Da considerare che si deve distinguere tra il “grafobiometrista” (l’esperto delle firme vergate su tablet) e il perito grafico tradizionale: nel primo caso chi valuta la velocità esecutiva è un software (mi risulta, però, che coloro che si dedicano a questa attività siano molto validi, fatto sta che si fondano su studi e sperimentazioni specifiche), nel secondo è il perito, il quale, però, non è interessato ai valori assoluti, ma è solamente interessato ai valori relativi, massimali.  

Dunque, riassumendo: la forma è l’insieme della geometria (i perimetri e i bianchi) e di tutte le caratteristiche qualitative di un grafismo, ivi compresi il moto e i ritmi. 

La forma la si studia sul tratto (il tracciato grafico dell’ingegnere prima detto).
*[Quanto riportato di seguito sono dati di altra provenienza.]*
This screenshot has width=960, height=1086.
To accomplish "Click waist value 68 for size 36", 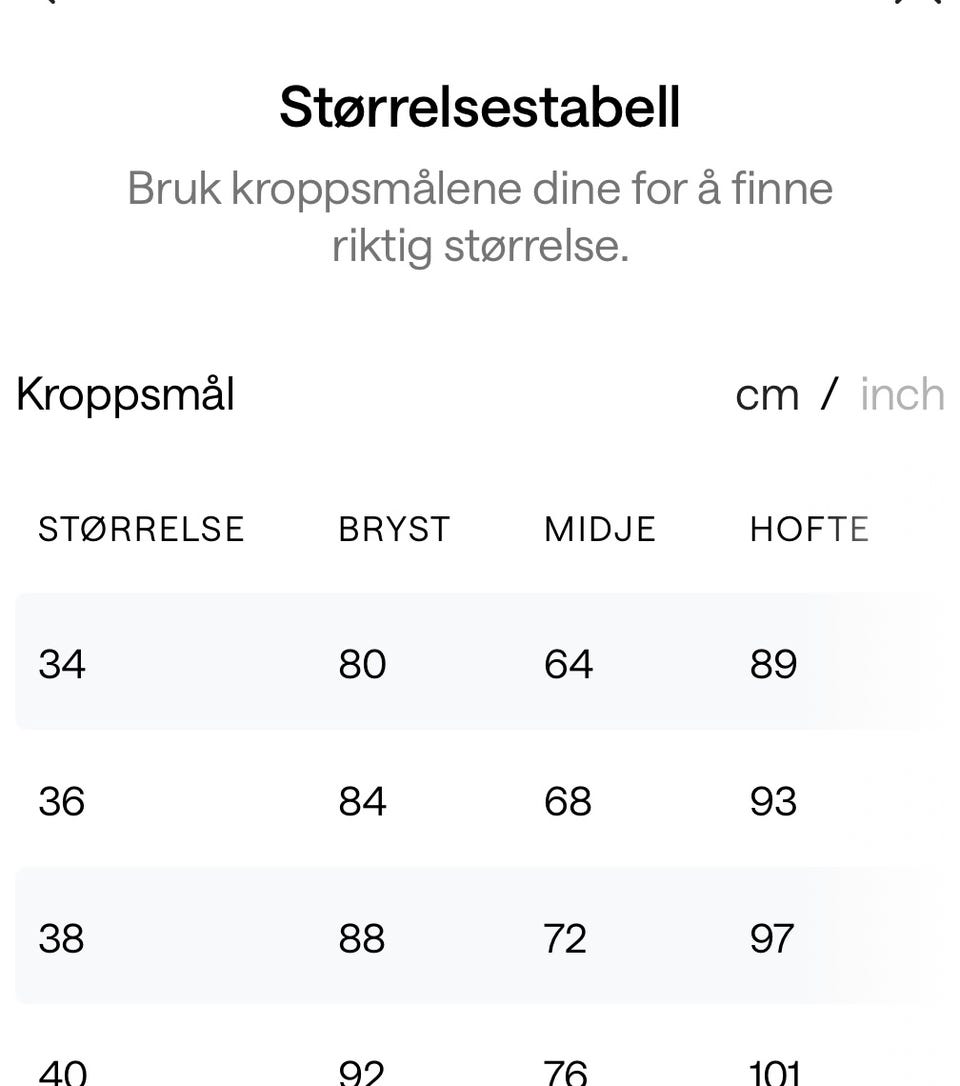I will click(x=568, y=801).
Lo si sa studiare. Ora si tratta di sperimentare. Per l’appunto, dopo il convegno dell’otto maggio, l’AIDAS-DGS avvierà più ricerche: chiunque ne sia interessato, può farsi sentire.  

Nb. La mia relazione sui diari è del 2015. Nella fig. 78 (e altrove) parlo di “identità di forma”, invece, avrei dovuto dire: “identità di geometria”. Ma la distinzione tra i due concetti l’ho capita solo negli ultimi tempi (già…). Se nel 2015 avessi compreso la distinzione detta, allora avrei potuto sostenere: la scrittura dei Diari è innaturalmente “lenta” e lo si dimostra con irrisoria facilità, a prescindere dall’esito dei confronti comparativi. Infatti… 

Grazie

• Da un collega, giustamente, prestigioso, in quanto è uno studioso ed è professionalmente molto valido. Da segnalare, che erriamo tutti (l’errore è umano) e che l’errore è vitale, in quanto insegna, come nel presente caso.